Barbara cleaned the conger eel that we got from the fishermen the day before and prepared it like they recommended. Olives, lemon, parsley. It was delicious!
We sailed into the sunset. I took the night watch as usual. The wind increased a bit at night to 12 knots. I left up the code D and checked every half hour. Vite & Rêves maintained 6 to 7 knots throughout. Heavenly sailing under a sky full of stars.
In the morning the wind was coming almost from behind us. We switched the code D for the spinnaker and took down the mainsail. We encountered a few big ships on the Spain-Senegal route. We also saw an American military ship doing air exercises in the distance. They asked everybody to give them some space because they couldn’t manoeuvre well while the helicopter was trying to land.
But other than that, nothing much happened. The wind shifted to southeast, so we gibed the spi to the other side. That was the sailing action of the day. Vite & Rêves continued happily.
On the third day around 10:00 we saw the Canary Islands in the distance. A small pod of dolphins briefly came to say hello.
We took down the spinnaker as the wind turned more to the south. A good call, because the wind also increased, as expected, in the funnel between Lanzarote and La Graciosa.
We arrived safely in Caleta del Sebo on La Graciosa.
La Graciosa is said to have been the inspiration for the novel “Treasure Island”. In the 18th century, a British galleon, laden with spoils from a recent battle at sea, passed through the strait between Lanzarote and La Graciosa. Realizing that they were being tailed by pirates, the captain decided to drop anchor and hide their gold on the island before the buccaneers could catch up with them.
The pirates soon reached them, captured the British sailors and tried to force them to reveal where they had buried the treasure. The sailors bravely refused, and the secret of the hidden gold followed them to their graves.

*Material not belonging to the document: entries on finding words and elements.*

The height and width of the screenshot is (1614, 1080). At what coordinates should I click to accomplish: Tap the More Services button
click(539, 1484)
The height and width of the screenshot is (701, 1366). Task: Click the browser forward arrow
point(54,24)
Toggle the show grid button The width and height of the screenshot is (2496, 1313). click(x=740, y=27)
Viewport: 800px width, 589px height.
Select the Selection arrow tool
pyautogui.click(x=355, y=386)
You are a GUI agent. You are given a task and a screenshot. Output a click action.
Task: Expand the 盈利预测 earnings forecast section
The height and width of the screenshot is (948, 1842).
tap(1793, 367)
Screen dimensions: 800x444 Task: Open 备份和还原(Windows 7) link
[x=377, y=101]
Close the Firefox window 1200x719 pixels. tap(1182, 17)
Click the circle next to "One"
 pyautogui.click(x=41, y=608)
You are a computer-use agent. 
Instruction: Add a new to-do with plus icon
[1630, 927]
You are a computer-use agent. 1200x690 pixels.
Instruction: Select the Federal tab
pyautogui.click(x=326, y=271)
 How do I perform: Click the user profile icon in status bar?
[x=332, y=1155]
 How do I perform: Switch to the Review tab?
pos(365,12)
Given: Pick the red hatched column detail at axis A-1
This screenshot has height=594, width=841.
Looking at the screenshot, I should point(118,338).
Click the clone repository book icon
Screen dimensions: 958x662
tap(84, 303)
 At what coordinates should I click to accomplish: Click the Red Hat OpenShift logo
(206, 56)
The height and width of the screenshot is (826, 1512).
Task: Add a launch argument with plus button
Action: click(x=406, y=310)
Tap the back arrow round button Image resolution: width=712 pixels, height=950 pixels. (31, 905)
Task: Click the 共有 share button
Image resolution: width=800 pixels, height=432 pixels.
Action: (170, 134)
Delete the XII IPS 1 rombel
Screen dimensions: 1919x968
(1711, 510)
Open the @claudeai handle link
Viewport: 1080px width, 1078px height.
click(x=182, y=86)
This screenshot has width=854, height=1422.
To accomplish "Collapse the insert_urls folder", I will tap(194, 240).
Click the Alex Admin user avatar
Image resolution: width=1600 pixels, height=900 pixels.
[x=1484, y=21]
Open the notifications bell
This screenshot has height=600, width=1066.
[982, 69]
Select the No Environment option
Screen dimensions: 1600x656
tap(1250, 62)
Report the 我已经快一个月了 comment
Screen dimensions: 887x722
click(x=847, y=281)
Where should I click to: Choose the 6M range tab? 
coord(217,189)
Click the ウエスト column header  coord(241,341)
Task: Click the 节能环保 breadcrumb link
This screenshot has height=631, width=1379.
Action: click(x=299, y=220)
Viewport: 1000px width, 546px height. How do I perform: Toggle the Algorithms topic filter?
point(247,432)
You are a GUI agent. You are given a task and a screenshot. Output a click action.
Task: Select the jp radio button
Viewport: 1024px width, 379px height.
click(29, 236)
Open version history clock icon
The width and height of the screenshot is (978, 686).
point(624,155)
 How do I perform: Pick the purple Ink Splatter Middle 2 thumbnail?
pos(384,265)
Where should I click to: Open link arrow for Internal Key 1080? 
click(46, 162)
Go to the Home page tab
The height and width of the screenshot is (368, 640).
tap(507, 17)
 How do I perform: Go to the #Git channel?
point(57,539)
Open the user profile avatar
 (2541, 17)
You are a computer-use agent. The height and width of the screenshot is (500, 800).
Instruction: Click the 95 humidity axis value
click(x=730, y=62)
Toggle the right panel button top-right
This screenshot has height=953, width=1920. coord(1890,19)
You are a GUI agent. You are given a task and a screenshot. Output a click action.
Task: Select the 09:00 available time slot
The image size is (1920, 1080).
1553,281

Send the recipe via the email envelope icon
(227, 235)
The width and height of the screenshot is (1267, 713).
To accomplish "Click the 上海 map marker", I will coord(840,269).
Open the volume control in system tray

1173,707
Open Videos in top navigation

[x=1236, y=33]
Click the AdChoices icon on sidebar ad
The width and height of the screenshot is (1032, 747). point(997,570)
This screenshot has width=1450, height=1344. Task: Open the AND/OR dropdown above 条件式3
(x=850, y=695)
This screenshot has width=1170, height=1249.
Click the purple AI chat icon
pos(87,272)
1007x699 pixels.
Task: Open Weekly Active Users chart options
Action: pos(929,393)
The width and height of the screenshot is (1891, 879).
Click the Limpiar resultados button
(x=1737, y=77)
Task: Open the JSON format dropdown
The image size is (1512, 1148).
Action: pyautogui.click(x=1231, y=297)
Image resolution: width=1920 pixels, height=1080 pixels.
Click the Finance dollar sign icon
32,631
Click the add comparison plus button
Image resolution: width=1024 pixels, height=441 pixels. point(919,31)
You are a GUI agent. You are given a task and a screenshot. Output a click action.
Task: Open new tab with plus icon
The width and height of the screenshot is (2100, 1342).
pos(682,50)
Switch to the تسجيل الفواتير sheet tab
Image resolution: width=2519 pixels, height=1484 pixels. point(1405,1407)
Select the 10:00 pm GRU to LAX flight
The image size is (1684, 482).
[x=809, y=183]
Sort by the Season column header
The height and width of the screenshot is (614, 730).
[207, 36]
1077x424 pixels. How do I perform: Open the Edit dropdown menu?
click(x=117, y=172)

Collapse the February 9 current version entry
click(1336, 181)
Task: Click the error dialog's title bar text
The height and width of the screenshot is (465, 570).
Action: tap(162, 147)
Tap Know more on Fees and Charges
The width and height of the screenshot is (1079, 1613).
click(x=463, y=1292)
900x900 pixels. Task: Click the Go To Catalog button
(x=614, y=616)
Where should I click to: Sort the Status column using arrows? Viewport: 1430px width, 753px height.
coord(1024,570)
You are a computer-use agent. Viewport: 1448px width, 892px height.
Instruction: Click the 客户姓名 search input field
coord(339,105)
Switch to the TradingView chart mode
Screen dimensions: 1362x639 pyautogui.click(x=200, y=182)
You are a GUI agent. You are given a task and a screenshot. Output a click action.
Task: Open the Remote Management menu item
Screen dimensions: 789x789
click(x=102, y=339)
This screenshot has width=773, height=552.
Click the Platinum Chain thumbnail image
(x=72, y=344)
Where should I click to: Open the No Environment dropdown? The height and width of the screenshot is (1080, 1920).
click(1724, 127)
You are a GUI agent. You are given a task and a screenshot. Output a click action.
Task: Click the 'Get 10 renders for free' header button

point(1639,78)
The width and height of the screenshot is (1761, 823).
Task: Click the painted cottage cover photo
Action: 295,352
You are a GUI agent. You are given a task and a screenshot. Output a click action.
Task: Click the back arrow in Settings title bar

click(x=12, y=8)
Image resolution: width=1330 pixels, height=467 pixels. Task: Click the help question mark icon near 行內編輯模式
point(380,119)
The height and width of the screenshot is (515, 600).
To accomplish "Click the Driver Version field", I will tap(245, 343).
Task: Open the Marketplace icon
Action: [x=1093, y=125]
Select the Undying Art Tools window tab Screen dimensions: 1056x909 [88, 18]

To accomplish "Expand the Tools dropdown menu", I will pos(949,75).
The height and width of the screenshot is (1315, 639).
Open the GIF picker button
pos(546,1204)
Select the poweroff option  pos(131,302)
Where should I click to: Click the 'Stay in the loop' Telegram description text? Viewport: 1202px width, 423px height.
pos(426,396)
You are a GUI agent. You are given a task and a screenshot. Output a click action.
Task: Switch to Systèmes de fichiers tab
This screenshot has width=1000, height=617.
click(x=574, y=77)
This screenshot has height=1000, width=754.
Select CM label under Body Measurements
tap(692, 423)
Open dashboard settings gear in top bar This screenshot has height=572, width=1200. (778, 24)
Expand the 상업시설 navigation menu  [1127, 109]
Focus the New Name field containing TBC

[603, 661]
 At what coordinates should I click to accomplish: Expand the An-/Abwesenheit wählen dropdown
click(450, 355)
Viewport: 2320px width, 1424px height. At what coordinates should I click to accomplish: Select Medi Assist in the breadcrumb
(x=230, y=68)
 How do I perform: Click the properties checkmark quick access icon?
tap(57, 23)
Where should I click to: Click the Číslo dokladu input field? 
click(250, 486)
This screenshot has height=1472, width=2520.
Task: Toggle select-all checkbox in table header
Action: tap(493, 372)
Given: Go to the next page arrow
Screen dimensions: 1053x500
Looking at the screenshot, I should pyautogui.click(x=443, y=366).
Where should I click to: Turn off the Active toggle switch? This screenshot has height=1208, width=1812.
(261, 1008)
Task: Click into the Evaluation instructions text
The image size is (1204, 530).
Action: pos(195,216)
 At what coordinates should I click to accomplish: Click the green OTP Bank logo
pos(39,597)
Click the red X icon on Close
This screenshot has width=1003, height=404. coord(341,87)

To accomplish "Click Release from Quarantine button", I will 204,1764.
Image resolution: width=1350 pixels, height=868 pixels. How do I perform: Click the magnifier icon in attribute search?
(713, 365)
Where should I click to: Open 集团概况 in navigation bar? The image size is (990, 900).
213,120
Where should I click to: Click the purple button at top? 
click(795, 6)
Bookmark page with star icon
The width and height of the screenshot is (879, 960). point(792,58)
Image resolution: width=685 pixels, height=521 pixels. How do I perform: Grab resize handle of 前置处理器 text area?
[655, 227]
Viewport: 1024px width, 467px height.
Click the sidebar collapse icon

We took a walk around town, looked for treasure or an open restaurant, but no luck. Only one restaurant was open and it only served € 60, 7 courses New Year’s Eve menus. As we hadn’t found the treasure either, we went back to the boat and feasted on olives, potato chips, anchovies, sausage and instant chicken soup. And a lot of cava.
At midnight somebody lighted a truck full of fireworks at the end of the pier, about 20 meters from Vite & Rêves. We enjoyed the first row seats. The kids slept through it all.